Research Paper Volume 13, Issue 7 pp 9646—9664
BMP5 silencing inhibits chondrocyte senescence and apoptosis as well as osteoarthritis progression in mice
- 1 Department of Orthopedics, Orthopedic Hospital of Guangdong Province, Academy of Orthopedics Guangdong Province, The Third Affiliated Hospital of Southern Medical University, Guangzhou, China
- 2 The Third School of Clinical Medicine, Southern Medical University, Guangzhou, China
- 3 Guangdong Provincial Key Laboratory of Bone and Joint Degeneration Diseases, Guangzhou, China
Received: July 6, 2020 Accepted: December 9, 2020 Published: March 19, 2021
https://doi.org/10.18632/aging.202708How to Cite
Copyright: © 2021 Shao et al.

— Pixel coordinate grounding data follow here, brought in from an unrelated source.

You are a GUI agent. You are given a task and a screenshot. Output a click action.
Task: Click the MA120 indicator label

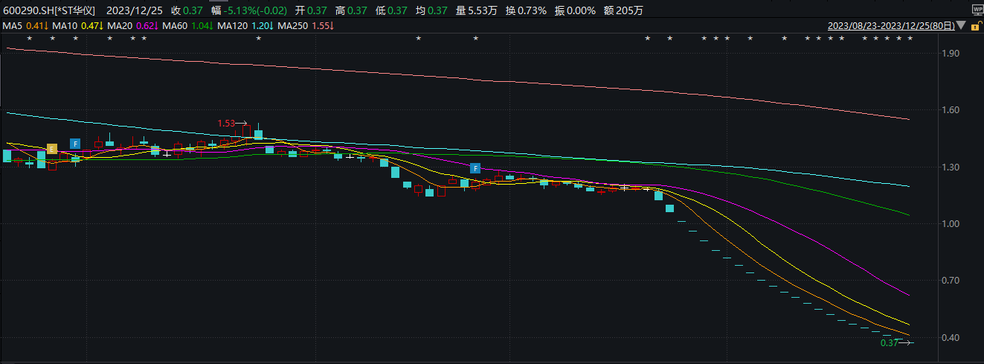232,26
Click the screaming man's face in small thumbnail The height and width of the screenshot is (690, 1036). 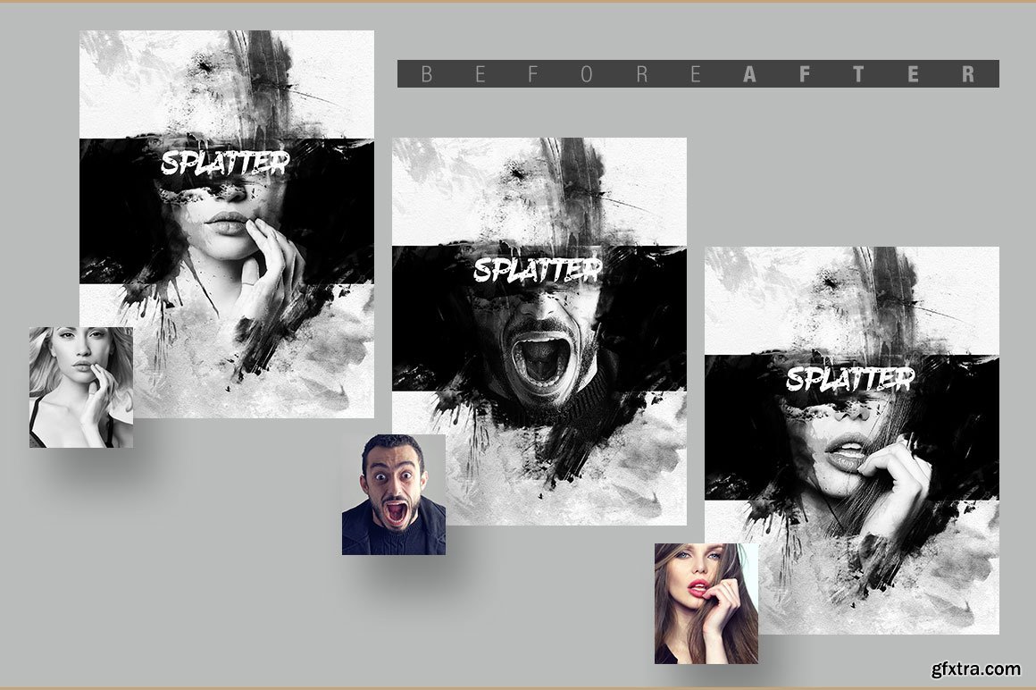coord(393,483)
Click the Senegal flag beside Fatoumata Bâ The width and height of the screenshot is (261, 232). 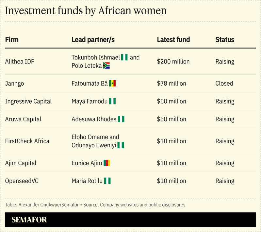112,83
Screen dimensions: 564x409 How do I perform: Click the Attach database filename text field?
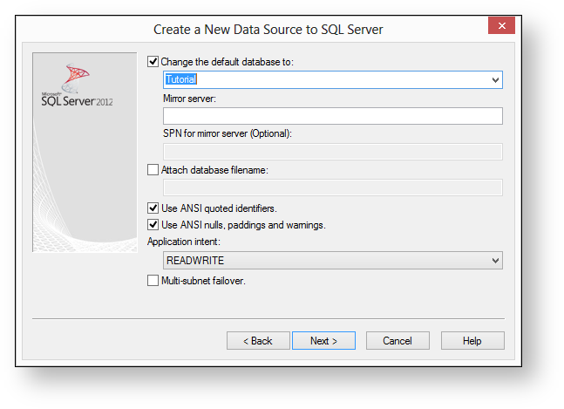click(x=332, y=187)
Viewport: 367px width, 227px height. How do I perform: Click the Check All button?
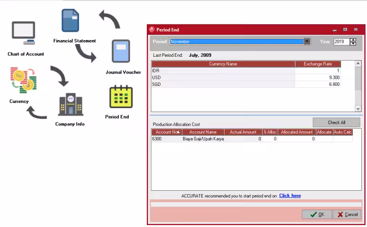[336, 122]
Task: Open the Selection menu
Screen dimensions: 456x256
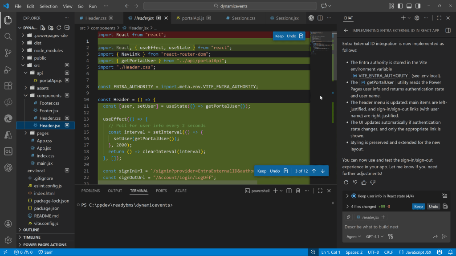Action: (x=49, y=6)
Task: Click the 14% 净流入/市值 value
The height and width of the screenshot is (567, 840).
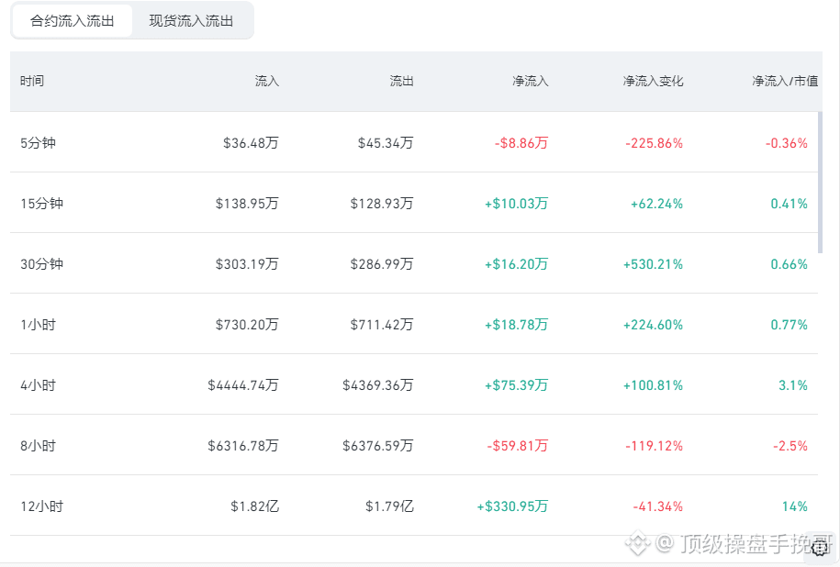Action: 794,506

This is an open access article distributed under the terms of the Creative Commons Attribution License (CC BY 3.0), which permits unrestricted use, distribution, and reproduction in any medium, provided the original author and source are credited.
Abstract
In this study, we using the in vivo destabilization of the medial meniscus (DMM) mouse model to investigate the role of bone morphogenetic protein 5 (BMP5) in osteoarthritis (OA) progression mediated via chondrocyte senescence and apoptosis. BMP5 expression was significantly higher in knee articular cartilage tissues of OA patients and DMM model mice than the corresponding controls. The Osteoarthritis Research Society International scores based on histological staining of knee articular cartilage sections were lower in DMM mice where BMP5 was knocked down in chondrocytes than the corresponding controls 4 weeks after DMM surgery. DMM mice with BMP5-deficient chondrocytes showed reduced levels of matrix-degrading enzymes such as MMP13 and ADAMTS5 as well as reduced cartilage destruction. BMP5 knockdown also decreased chondrocyte apoptosis and senescence by suppressing the activation of p38 and ERK MAP kinases. These findings demonstrate that BMP5 silencing inhibits chondrocyte senescence and apoptosis as well as OA progression by downregulating activity in the p38/ERK signaling pathway.